# Join me in my journey starting at -50K in debt from student loans and stock fun



## ctee (Dec 18, 2017)

Age: 26
Student loan debt starting: $49,500 
Background: Parents never helped me with anything, haven't lived at home in 9 years. Worked through school, helped out my parents even though they never gave me anything but i guess they can't help anyways. Kept a good credit score and live in one of the most expensive cities in Canada. 
Current debt: $38,000 

Investments:
Currently dabbling in penny stocks for short term gain, and some long term stocks. 
holdings: abbatis for short term
aurora cannabis for long term (less than 1 year)

RRSP: $6,000

Watch me go from nothing to a lot in a few years ! very motivated in buying property, stocks and working lots of overtime!


----------



## kelaa (Apr 5, 2016)

My advise is that dabbling in penny stocks and speculative stocks is not a financial plan for most people. It might be a hobby or source of entertainment. Most of us on this forum won''t get to financial success by making a few thousand a year on good trades. We'll get there by keeping our budgets under control and investing consistently. 

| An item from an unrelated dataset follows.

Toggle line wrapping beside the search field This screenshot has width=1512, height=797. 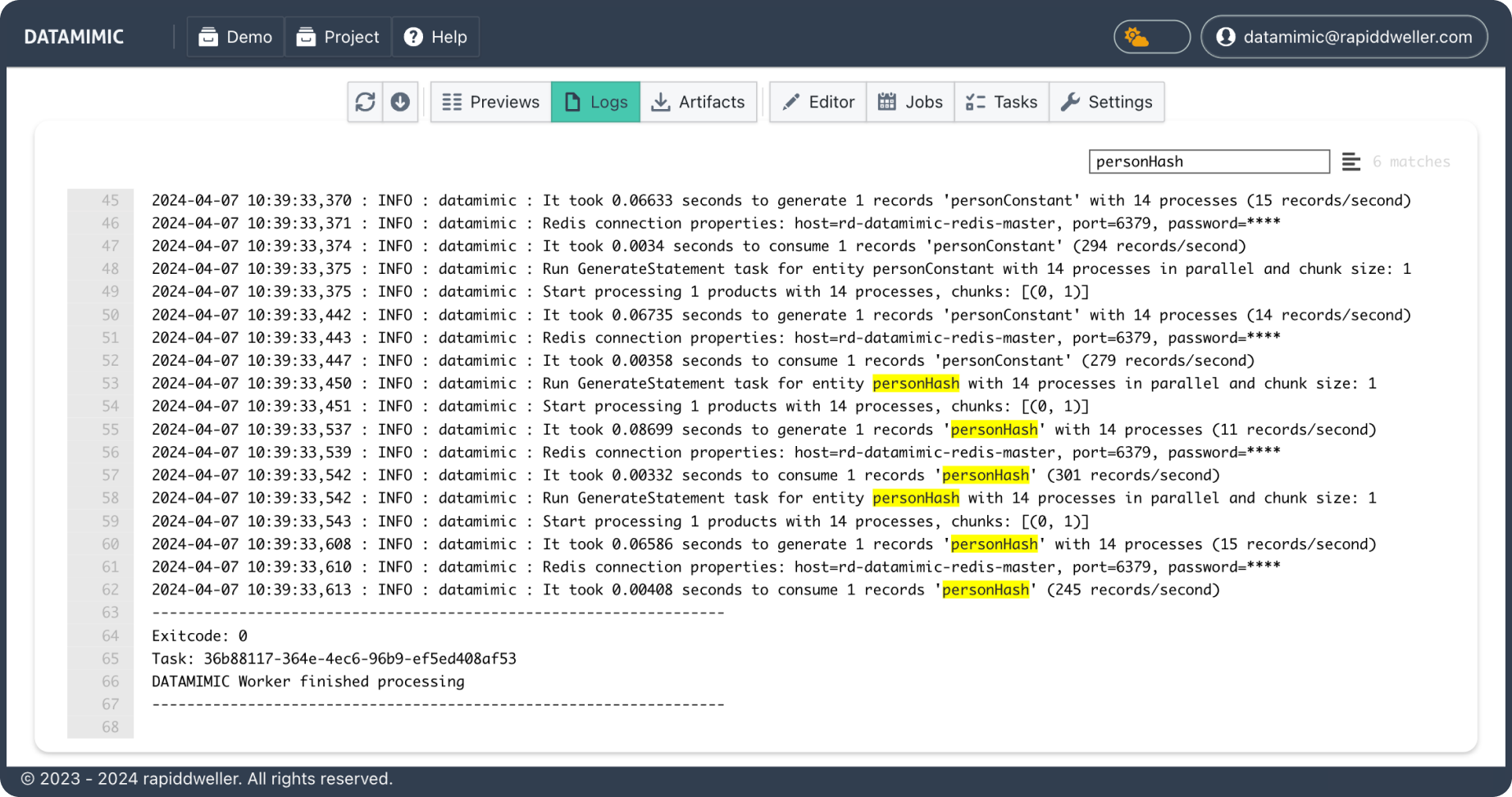click(x=1350, y=162)
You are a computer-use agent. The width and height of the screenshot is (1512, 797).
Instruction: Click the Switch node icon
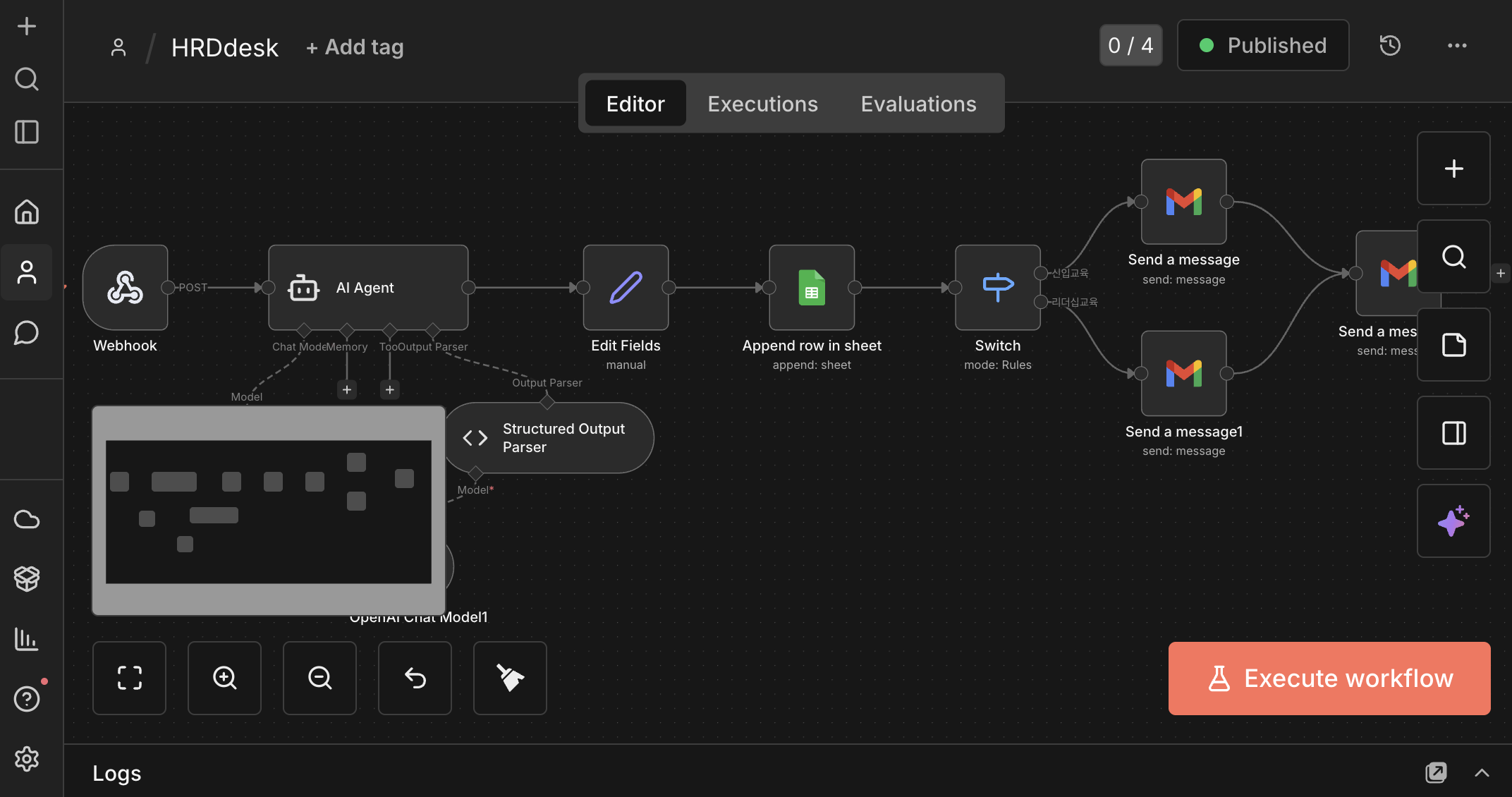(x=997, y=287)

But then again, I think you have to stay mostly true to your nature. Have you read those investor profiles where someone became a millionaire multiple times in their lives through junior resource stocks, and then other times they were so broke they had to borrow money from their spouse to recapitalize? Wouldn't work for me, but it obviously works for them.


----------



## Mookie (Feb 29, 2012)

Being young and motivated to get ahead financially is a great start, but I agree with kelaa that dabbling in penny stocks is not the best way to get there. 

With very few exceptions, most successful investors take a long term “get rich slowly” approach by investing in a balanced portfolio of solid and stable blue chip companies (either directly through stocks, or via ETFs or low fee mutual funds). This may not be nearly as exciting to you as your plan to go “from nothing to a lot in a few years”, but is more likely to actually succeed.

I would also suggest that you eliminate that debt of yours before you start investing. This will give you time to read up on the subject and make better investing decisions when the time comes.


----------